GIVEN EXERCISE: Reproduce every item below, changing each "Instruction" to "Command" and leaving everything else as it is.

Entries on finding words and elements

(begin)

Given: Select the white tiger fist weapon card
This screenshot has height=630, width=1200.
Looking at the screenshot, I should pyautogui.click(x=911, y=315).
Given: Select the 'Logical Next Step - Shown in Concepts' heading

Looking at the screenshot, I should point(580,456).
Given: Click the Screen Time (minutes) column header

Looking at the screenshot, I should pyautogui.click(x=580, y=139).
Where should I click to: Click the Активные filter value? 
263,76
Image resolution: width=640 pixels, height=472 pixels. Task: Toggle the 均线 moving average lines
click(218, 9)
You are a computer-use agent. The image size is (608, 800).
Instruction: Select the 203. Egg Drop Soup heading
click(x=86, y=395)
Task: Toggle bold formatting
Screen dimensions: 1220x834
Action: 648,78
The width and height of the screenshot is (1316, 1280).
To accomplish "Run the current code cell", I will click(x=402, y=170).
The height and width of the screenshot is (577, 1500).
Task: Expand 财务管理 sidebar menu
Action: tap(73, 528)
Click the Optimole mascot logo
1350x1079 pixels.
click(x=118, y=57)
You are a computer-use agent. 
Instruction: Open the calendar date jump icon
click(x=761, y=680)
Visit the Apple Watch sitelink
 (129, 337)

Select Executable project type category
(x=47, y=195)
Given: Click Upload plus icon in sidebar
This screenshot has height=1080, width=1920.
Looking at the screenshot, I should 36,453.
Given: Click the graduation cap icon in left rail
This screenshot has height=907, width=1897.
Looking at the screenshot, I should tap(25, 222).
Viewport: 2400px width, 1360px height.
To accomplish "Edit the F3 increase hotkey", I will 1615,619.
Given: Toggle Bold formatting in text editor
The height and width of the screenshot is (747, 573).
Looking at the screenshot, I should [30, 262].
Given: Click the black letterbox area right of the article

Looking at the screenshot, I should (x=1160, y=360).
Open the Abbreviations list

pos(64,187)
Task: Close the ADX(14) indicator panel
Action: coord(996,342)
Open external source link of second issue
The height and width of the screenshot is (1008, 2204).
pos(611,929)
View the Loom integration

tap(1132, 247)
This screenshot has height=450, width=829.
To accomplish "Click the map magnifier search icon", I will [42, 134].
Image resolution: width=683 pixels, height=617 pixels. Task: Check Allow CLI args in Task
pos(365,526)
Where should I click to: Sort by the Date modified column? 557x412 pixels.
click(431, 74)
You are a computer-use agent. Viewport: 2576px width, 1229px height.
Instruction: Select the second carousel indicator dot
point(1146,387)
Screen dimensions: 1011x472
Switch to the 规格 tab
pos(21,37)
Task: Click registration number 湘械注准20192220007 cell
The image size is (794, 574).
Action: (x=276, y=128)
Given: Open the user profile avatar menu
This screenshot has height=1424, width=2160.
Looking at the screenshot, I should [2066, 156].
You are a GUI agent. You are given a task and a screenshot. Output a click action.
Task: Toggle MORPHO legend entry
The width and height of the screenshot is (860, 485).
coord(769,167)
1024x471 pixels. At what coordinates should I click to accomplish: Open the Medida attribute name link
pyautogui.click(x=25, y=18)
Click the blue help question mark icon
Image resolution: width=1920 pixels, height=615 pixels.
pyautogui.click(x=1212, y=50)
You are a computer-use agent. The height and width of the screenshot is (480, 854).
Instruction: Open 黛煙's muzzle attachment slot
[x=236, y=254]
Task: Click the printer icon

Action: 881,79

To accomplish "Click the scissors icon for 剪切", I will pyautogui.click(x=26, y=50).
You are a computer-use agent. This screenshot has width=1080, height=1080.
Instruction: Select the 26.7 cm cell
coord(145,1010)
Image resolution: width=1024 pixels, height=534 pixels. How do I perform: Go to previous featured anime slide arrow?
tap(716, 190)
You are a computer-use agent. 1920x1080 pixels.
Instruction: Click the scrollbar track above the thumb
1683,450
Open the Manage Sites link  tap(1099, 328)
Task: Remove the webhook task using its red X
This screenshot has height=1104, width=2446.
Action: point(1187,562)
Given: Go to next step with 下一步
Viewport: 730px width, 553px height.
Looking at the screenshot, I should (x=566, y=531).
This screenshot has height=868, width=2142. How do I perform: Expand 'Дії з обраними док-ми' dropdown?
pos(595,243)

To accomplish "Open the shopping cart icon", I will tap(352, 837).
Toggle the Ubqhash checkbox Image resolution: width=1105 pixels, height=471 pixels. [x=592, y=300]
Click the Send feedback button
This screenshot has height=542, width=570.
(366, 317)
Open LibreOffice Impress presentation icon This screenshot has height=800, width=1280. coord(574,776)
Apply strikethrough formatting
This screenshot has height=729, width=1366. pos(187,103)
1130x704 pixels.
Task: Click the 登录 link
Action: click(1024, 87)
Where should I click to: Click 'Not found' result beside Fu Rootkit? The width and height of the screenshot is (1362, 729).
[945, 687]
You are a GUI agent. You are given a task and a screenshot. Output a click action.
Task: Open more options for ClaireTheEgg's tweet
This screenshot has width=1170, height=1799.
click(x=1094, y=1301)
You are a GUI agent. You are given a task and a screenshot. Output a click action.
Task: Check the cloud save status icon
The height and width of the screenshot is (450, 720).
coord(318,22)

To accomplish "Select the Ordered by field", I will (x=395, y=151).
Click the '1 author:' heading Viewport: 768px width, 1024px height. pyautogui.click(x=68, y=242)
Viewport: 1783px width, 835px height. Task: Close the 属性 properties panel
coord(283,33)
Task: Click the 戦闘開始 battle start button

(end)

WRITTEN SOLUTION:
Given: Select the white tiger fist weapon card
This screenshot has height=630, width=1200.
Looking at the screenshot, I should pyautogui.click(x=911, y=315).
Given: Select the 'Logical Next Step - Shown in Concepts' heading

Looking at the screenshot, I should point(580,456).
Given: Click the Screen Time (minutes) column header

Looking at the screenshot, I should pyautogui.click(x=580, y=139).
Where should I click to: Click the Активные filter value? 
263,76
Image resolution: width=640 pixels, height=472 pixels. Task: Toggle the 均线 moving average lines
click(218, 9)
You are a computer-use agent. The image size is (608, 800).
Command: Select the 203. Egg Drop Soup heading
click(x=86, y=395)
Task: Toggle bold formatting
Screen dimensions: 1220x834
Action: 648,78
The width and height of the screenshot is (1316, 1280).
To accomplish "Run the current code cell", I will click(x=402, y=170).
The height and width of the screenshot is (577, 1500).
Task: Expand 财务管理 sidebar menu
Action: tap(73, 528)
Click the Optimole mascot logo
1350x1079 pixels.
click(x=118, y=57)
You are a computer-use agent. 
Command: Open the calendar date jump icon
click(x=761, y=680)
Visit the Apple Watch sitelink
 (129, 337)

Select Executable project type category
(x=47, y=195)
Given: Click Upload plus icon in sidebar
This screenshot has height=1080, width=1920.
Looking at the screenshot, I should 36,453.
Given: Click the graduation cap icon in left rail
This screenshot has height=907, width=1897.
Looking at the screenshot, I should tap(25, 222).
Viewport: 2400px width, 1360px height.
To accomplish "Edit the F3 increase hotkey", I will 1615,619.
Given: Toggle Bold formatting in text editor
The height and width of the screenshot is (747, 573).
Looking at the screenshot, I should [30, 262].
Given: Click the black letterbox area right of the article

Looking at the screenshot, I should (x=1160, y=360).
Open the Abbreviations list

pos(64,187)
Task: Close the ADX(14) indicator panel
Action: coord(996,342)
Open external source link of second issue
The height and width of the screenshot is (1008, 2204).
pos(611,929)
View the Loom integration

tap(1132, 247)
This screenshot has height=450, width=829.
To accomplish "Click the map magnifier search icon", I will [42, 134].
Image resolution: width=683 pixels, height=617 pixels. Task: Check Allow CLI args in Task
pos(365,526)
Where should I click to: Sort by the Date modified column? 557x412 pixels.
click(431, 74)
You are a computer-use agent. Viewport: 2576px width, 1229px height.
Command: Select the second carousel indicator dot
point(1146,387)
Screen dimensions: 1011x472
Switch to the 规格 tab
pos(21,37)
Task: Click registration number 湘械注准20192220007 cell
The image size is (794, 574).
Action: (x=276, y=128)
Given: Open the user profile avatar menu
This screenshot has height=1424, width=2160.
Looking at the screenshot, I should [2066, 156].
You are a GUI agent. You are given a task and a screenshot. Output a click action.
Task: Toggle MORPHO legend entry
The width and height of the screenshot is (860, 485).
coord(769,167)
1024x471 pixels. At what coordinates should I click to accomplish: Open the Medida attribute name link
pyautogui.click(x=25, y=18)
Click the blue help question mark icon
Image resolution: width=1920 pixels, height=615 pixels.
pyautogui.click(x=1212, y=50)
You are a computer-use agent. The height and width of the screenshot is (480, 854).
Command: Open 黛煙's muzzle attachment slot
[x=236, y=254]
Task: Click the printer icon

Action: 881,79

To accomplish "Click the scissors icon for 剪切", I will pyautogui.click(x=26, y=50).
You are a computer-use agent. This screenshot has width=1080, height=1080.
Command: Select the 26.7 cm cell
coord(145,1010)
Image resolution: width=1024 pixels, height=534 pixels. How do I perform: Go to previous featured anime slide arrow?
tap(716, 190)
You are a computer-use agent. 1920x1080 pixels.
Command: Click the scrollbar track above the thumb
1683,450
Open the Manage Sites link  tap(1099, 328)
Task: Remove the webhook task using its red X
This screenshot has height=1104, width=2446.
Action: point(1187,562)
Given: Go to next step with 下一步
Viewport: 730px width, 553px height.
Looking at the screenshot, I should (x=566, y=531).
This screenshot has height=868, width=2142. How do I perform: Expand 'Дії з обраними док-ми' dropdown?
pos(595,243)

To accomplish "Open the shopping cart icon", I will tap(352, 837).
Toggle the Ubqhash checkbox Image resolution: width=1105 pixels, height=471 pixels. [x=592, y=300]
Click the Send feedback button
This screenshot has height=542, width=570.
(366, 317)
Open LibreOffice Impress presentation icon This screenshot has height=800, width=1280. coord(574,776)
Apply strikethrough formatting
This screenshot has height=729, width=1366. pos(187,103)
1130x704 pixels.
Task: Click the 登录 link
Action: click(1024, 87)
Where should I click to: Click 'Not found' result beside Fu Rootkit? The width and height of the screenshot is (1362, 729).
[945, 687]
You are a GUI agent. You are given a task and a screenshot. Output a click action.
Task: Open more options for ClaireTheEgg's tweet
This screenshot has width=1170, height=1799.
click(x=1094, y=1301)
You are a GUI agent. You are given a task and a screenshot. Output a click action.
Task: Check the cloud save status icon
The height and width of the screenshot is (450, 720).
coord(318,22)

To accomplish "Select the Ordered by field", I will (x=395, y=151).
Click the '1 author:' heading Viewport: 768px width, 1024px height. pyautogui.click(x=68, y=242)
Viewport: 1783px width, 835px height. Task: Close the 属性 properties panel
coord(283,33)
Task: Click the 戦闘開始 battle start button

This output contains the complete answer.